Fast-forward to the modern day where we meet Erik, one of Sela’s six remaining Forsaken warriors. Erik is a Viking king, whose violent first life was ended by his wife’s betrayal, leaving him battled hardened and bitter.  He has been fighting for Sela and Heaven for hundreds of years. He intervenes when Lacy, the owner of diner in West Virginia he has been frequenting is attacked by Soul-leeches, bottom feeders in Ha-Satan’s evil ranks. Erik is able to rescue Lacy but his good friend and fellow Forsaken Gen is killed. Lacy remembers more of the supernatural nature of the attack than is convenient. Erik, trying to protect his secrets while protecting her from harm  tries to dismiss all her strange memories as confusion due to her concussion. Maintaining that charade becomes even harder when he realizes that she isn’t  simply human but a descendant of the Vangelus, making her a valuable pawn and prize in this supernatural war and she will continue to be the target of attacks. Erik is drawn to Lacy but fears his attachment to her is weakness he cannot afford.  Lacy is  attracted to Erik but fears acknowledging who he might truly be. 

Sign up for this book if you have want real real bad boys. Inez Kelley isn’t lying, she populated her band of Forsaken with  legendary, mythical and historical bad guys. While she does play around a bit with the idea that they might have been misunderstood, products of their time or victims of bad PR, the Forsaken themselves are mostly unapologetic for their bad reputations, even if they have softer underbellies than they let on.

I really enjoyed the camaraderie of the Forsaken, brothers in arms, who are rude, mean and uncouth with each other as you would expect when they have been fighting a secret war for centuries without the respect or affection of those they fight for. I loved how Lacy, at first baffled, frightened and suspicious of them, comes to accept and love them. Lacy is a natural care-giver and can't help but start taking care of them all.

What didn’t work for me as well was the POV chapters Kelley gave over to Ha-Satan’s crew. In those chapters we spent extended periods of time with the seriously disgustingly evil Ha-Satan and his minions. I seriously questioned why I was reading the book whenever I hit one of those chapters, not because they weren’t well written but because events and encounters in these chapters were often so stomach churning.
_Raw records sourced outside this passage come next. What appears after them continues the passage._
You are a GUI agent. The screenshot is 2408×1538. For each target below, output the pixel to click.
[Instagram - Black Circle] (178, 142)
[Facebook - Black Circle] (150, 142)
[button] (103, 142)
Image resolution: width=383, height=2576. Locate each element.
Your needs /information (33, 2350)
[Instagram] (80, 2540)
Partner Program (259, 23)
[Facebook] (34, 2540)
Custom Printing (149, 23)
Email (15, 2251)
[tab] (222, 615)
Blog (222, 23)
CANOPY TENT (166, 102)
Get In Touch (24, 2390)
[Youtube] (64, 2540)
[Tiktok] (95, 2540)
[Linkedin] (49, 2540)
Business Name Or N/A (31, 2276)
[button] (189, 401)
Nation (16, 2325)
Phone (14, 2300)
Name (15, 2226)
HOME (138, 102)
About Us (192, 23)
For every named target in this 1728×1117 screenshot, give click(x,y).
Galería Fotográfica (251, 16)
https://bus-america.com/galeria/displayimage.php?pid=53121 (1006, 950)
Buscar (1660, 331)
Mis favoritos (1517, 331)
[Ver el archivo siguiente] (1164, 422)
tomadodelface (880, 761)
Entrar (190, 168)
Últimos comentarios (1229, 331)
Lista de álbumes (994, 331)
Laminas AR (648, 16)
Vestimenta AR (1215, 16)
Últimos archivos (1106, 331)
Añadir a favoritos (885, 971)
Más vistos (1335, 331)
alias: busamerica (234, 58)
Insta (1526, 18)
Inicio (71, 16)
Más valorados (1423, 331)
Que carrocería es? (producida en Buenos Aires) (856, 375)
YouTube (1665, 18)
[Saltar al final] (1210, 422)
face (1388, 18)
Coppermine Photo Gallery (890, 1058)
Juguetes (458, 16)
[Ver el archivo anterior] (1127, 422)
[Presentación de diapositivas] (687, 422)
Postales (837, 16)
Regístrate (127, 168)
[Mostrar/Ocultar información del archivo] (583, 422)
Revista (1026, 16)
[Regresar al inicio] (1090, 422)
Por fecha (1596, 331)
These chapters do effectively make you want to root for Erik and the rest of the Awakened however bad they might have been during their lifetimes.

Although I considered DNFing the book at points due to the evilness of evil characters, I hung on because I admired the writing, and plotting. The book was funny, serious and scary when it needed to be, and while at times the main romance plot was set aside to forward both the main action and a secondary romance plot Inez Kelley never lost the thread of it. The Bastard left me satisfied, and intrigued as to how the overarching conflict will be resolved. I think she gave me enough surprises and twists that on balance I would recommend this to any who like anti-heroes, strong internal and external conflicts and bad boys going mushy for a good woman.

 A copy of The Bastard: The Baddest Boys in History 1 was provided by the author Inez Kelley via NetGalley for review purposes.